Department of Pharmaceutical Analysis, PSG College of Pharmacy, Coimbatore, Tamilnadu, India.
Methods Mol Biol. 2022;2496:179-202. doi: 10.1007/978-1-0716-2305-3_10.
Posttranslational modifications (PTMs) of proteins impart a significant role in human cellular functions ranging from localization to signal transduction. Hundreds of PTMs act in a human cell. Among them, only the selected PTMs are well established and documented. PubMed includes thousands of papers on the selected PTMs, and it is a challenge for the biomedical researchers to assimilate useful information manually. Alternatively, text mining approaches and machine learning algorithm automatically extract the relevant information from PubMed. Protein phosphorylation is a well-established PTM and several research works are under way. Many existing systems are there for protein phosphorylation information extraction. A recent approach uses a hybrid approach using text mining and machine learning to extract protein phosphorylation information from PubMed. Some of the other common PTMs that exhibit similar features in terms of entities that are involved in PTM process, that is, the substrate, the enzymes, and the amino acid residues, are glycosylation, acetylation, methylation, hydroxylation, and ubiquitination. This has motivated us to repurpose and extend the text mining protocol and machine learning information extraction methodology developed for protein phosphorylation to these PTMs. In this chapter, the chemistry behind each of the PTMs is briefly outlined and the text mining protocol and machine learning algorithm adaption is explained for the same.

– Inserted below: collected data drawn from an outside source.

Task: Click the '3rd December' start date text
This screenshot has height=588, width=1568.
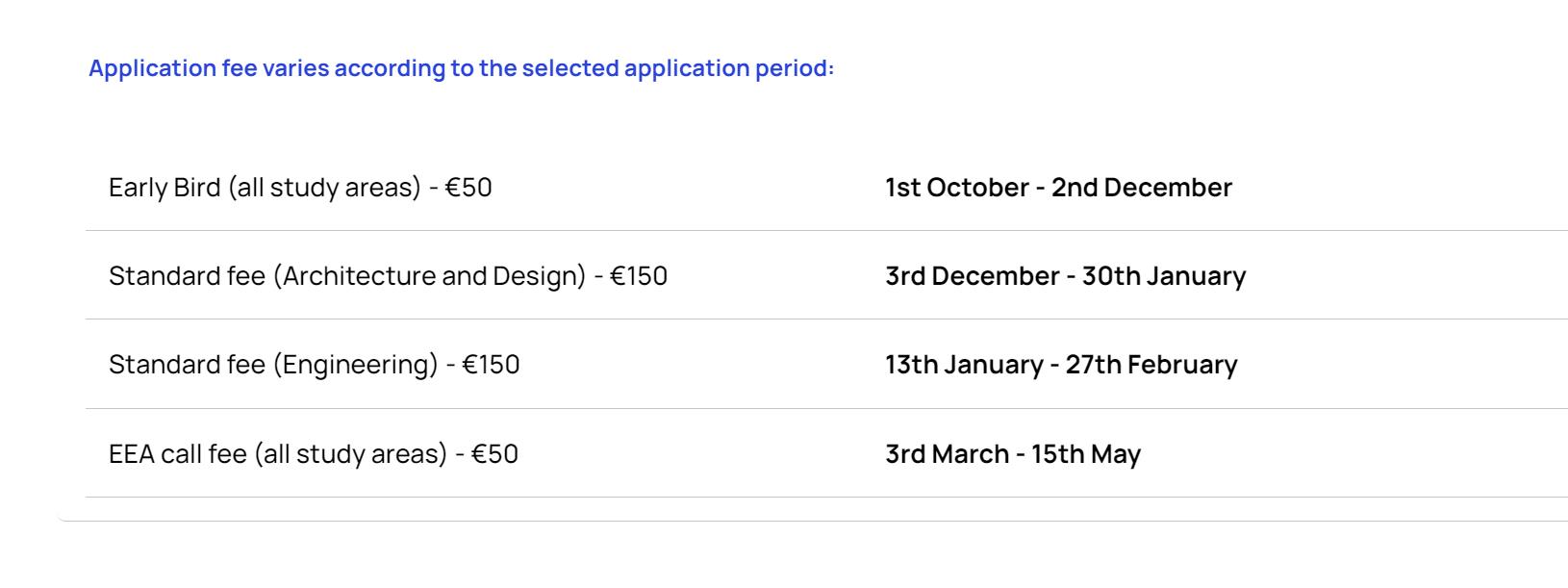Action: [972, 276]
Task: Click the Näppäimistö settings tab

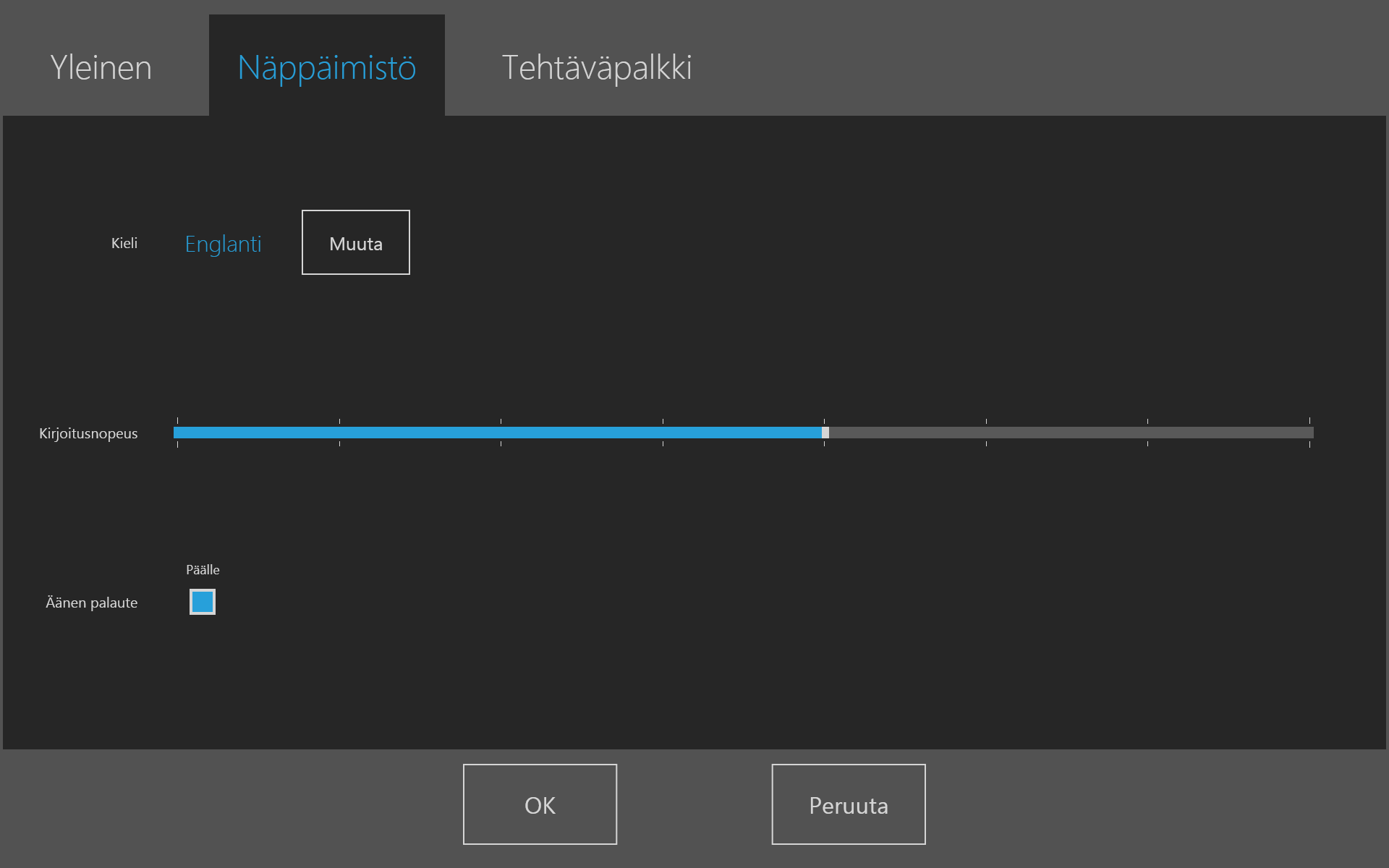Action: (x=326, y=66)
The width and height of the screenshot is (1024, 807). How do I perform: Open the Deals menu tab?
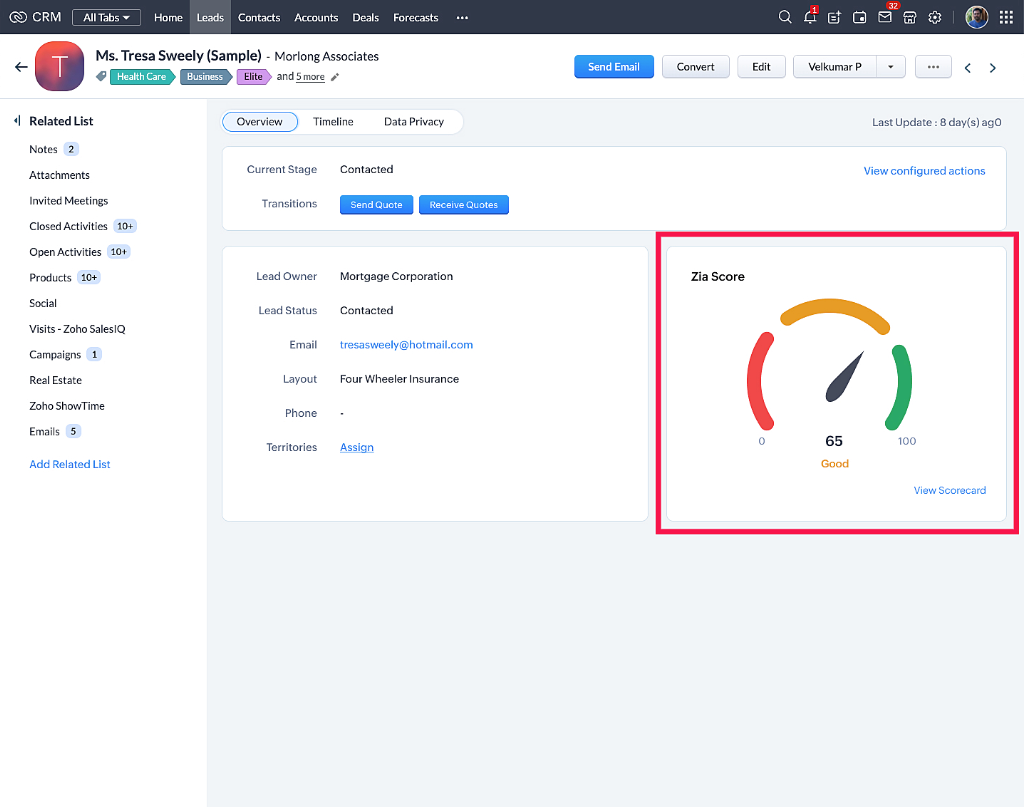[x=365, y=17]
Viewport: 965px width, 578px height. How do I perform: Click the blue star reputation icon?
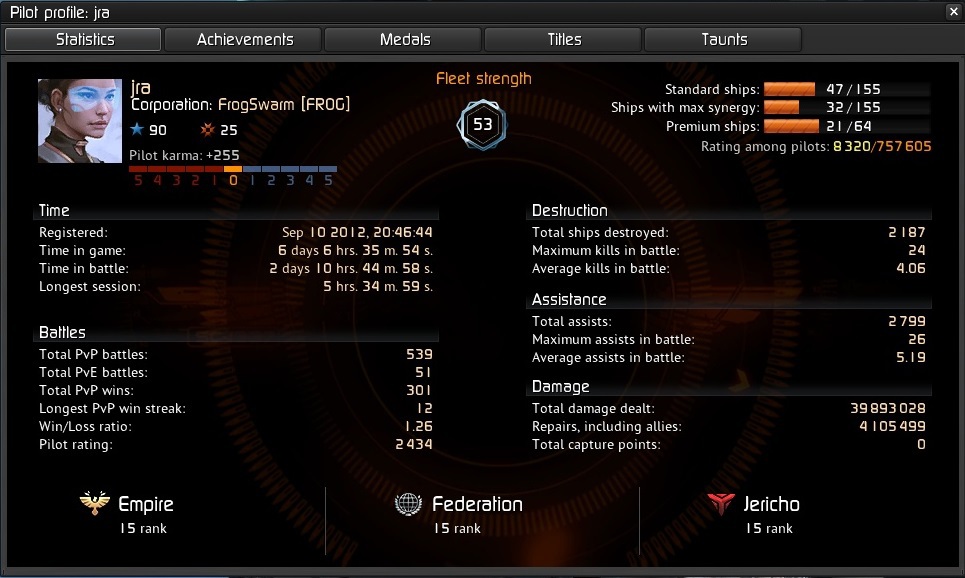pyautogui.click(x=137, y=129)
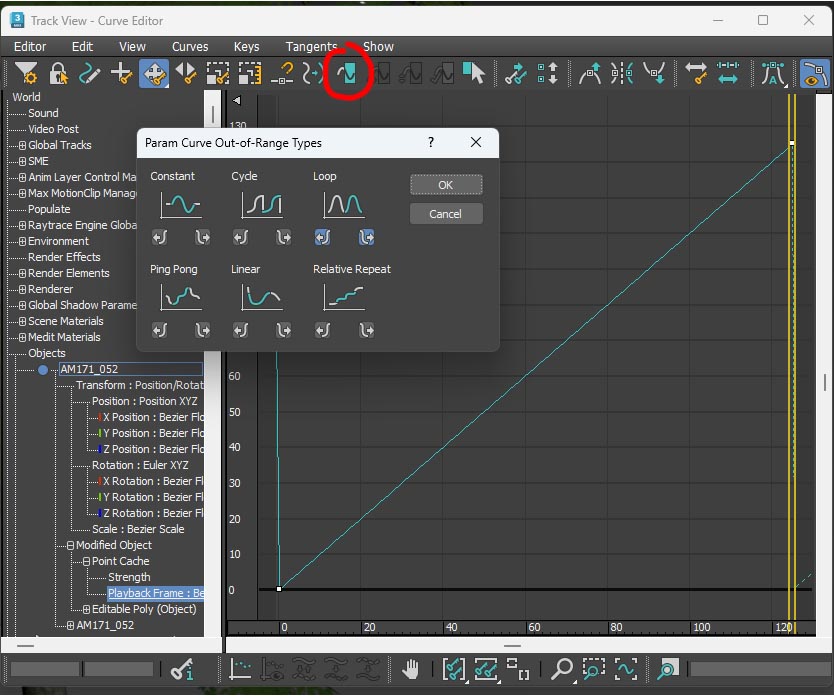834x696 pixels.
Task: Open the Tangents menu
Action: click(311, 46)
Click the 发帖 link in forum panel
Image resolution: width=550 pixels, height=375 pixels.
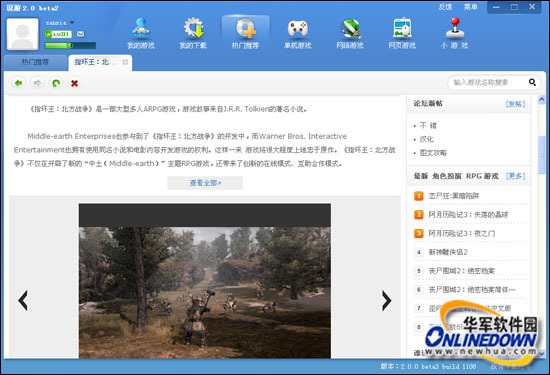point(515,104)
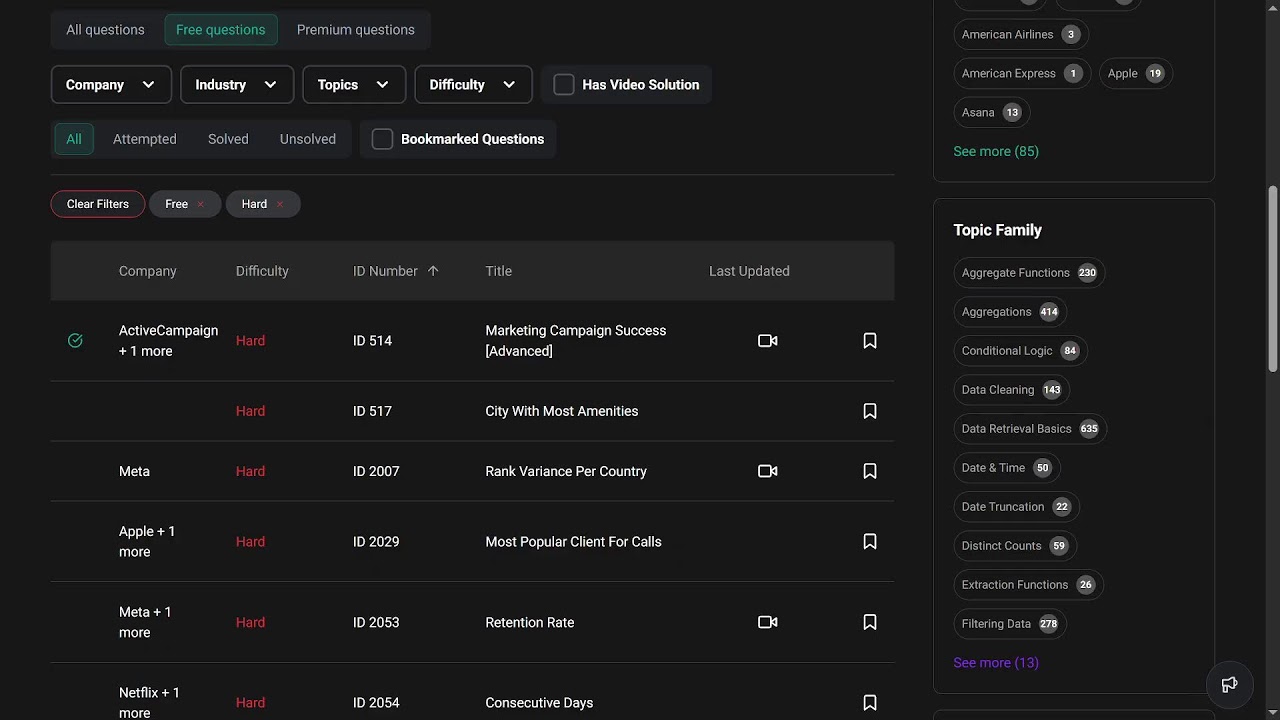Click the video icon on Retention Rate row

(x=767, y=622)
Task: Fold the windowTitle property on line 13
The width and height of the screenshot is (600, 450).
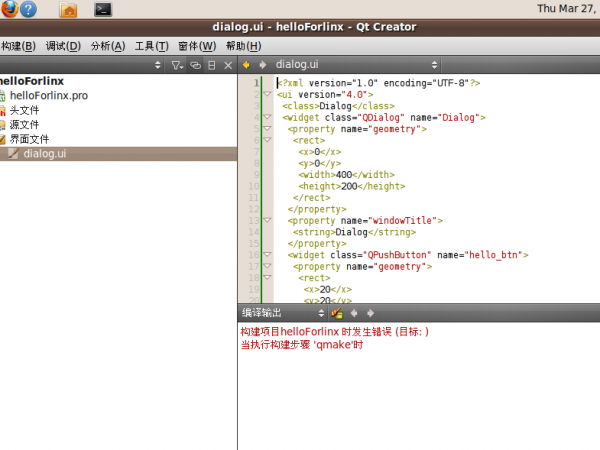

蛋白质的翻译后修饰(PTMs)在人类细胞功能中起着重要作用,从定位到信号转导。数百种 PTM 在人类细胞中起作用。其中,只有选定的 PTM 得到了很好的确立和记录。PubMed 包含数千篇关于选定 PTM 的论文,生物医学研究人员手动吸收有用信息是一项挑战。或者,文本挖掘方法和机器学习算法可以自动从 PubMed 中提取相关信息。蛋白质磷酸化是一种成熟的 PTM,目前有许多研究工作正在进行。有许多现有的系统用于提取蛋白质磷酸化信息。最近的一种方法使用混合方法,结合文本挖掘和机器学习,从 PubMed 中提取蛋白质磷酸化信息。其他一些常见的 PTM 也具有类似的特征,涉及 PTM 过程中的实体,即底物、酶和氨基酸残基,如糖基化、乙酰化、甲基化、羟化和泛素化。这促使我们重新利用和扩展为蛋白质磷酸化开发的文本挖掘协议和机器学习信息提取方法。在本章中,简要概述了每种 PTM 的化学原理,并解释了相同的文本挖掘协议和机器学习算法适应。